Zehavit Cohen, the CEO of Israel’s largest dairy company, stepped down from her position after anti-trust regulators initiated an investigation into the company’s practices.
The probe, which comes in the wake of a summer of protests regarding the cost of living in the country, aims to encourage competition in the economy and end the monopolistic practices many conglomerates in the country are infamous for. Tnuva, the largest dairy company in the country, was targeted because the protests throughout the summer were triggered by a protest over dairy prices. Those protests successfully caused dairy companies to reduce their prices by about 20 percent, which are likely to become permanent.
The investigation which culminated with the Cohen’s resignation stemmed from the failure of the company to submit documentation to the Anti-Trust Authority. According to reports, Schor and Cohen were questioned for ten hours regarding the company’s practices and why they failed to submit the requested documentation.
Cohen’s reasons for resignation are likely due to the pressure from the Antitrust Authority and the fact that her reputation as a CEO has been tarnished. However, her stated reason was the Authority’s rules that forbid individuals from sitting on the executive boards of multiple companies as well as the current economic situation in Israel that caused the unrest over the cost of living. Cohen will accept a position with the Psagot Company when the investigation has been completed.

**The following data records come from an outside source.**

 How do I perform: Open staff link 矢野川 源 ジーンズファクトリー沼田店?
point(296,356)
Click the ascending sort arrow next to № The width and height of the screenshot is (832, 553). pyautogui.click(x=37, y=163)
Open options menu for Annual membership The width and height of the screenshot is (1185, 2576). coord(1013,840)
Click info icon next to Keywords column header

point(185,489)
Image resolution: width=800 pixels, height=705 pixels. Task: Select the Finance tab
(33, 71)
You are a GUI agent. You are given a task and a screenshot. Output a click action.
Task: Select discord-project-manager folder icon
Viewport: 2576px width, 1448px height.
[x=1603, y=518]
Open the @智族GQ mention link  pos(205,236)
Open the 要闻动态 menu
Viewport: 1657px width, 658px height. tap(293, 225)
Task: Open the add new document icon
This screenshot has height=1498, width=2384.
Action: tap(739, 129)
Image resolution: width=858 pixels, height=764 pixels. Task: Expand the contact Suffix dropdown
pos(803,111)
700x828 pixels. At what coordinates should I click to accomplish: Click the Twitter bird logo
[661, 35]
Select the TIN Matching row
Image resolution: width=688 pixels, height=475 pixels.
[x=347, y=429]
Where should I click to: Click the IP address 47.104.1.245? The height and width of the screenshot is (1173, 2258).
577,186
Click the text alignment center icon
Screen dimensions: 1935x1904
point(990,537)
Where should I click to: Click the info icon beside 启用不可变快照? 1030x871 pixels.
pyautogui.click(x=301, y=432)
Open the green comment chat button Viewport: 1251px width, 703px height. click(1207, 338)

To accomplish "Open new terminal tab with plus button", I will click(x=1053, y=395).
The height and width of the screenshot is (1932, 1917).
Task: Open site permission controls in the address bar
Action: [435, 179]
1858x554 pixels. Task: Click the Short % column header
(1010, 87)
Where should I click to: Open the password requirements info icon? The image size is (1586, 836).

According to Tnuva’s CEO Arik Schor, the company would reveal its financials for the last year and would also be the first to implement the recommendations stemming from the Trajtenberg Committee report about the state of the economy and the business of practices in all sectors of the economy. Tnuva aims to reduce its prices on cheese and milk by at least 20 percent. The company’s reduction of prices has also caused other major dairies such as Strauss and Tara to reduce their prices as well.
The Trajtenberg Committee issued a series of guidelines this month for reducing the cost of living in the face of the tent protest over the summer. One of the recommendations in the report was to allow the Antitrust Authority to break up all of the monopolies in the country, including those in the food and highly uncompetitive financial and telecommunication sectors.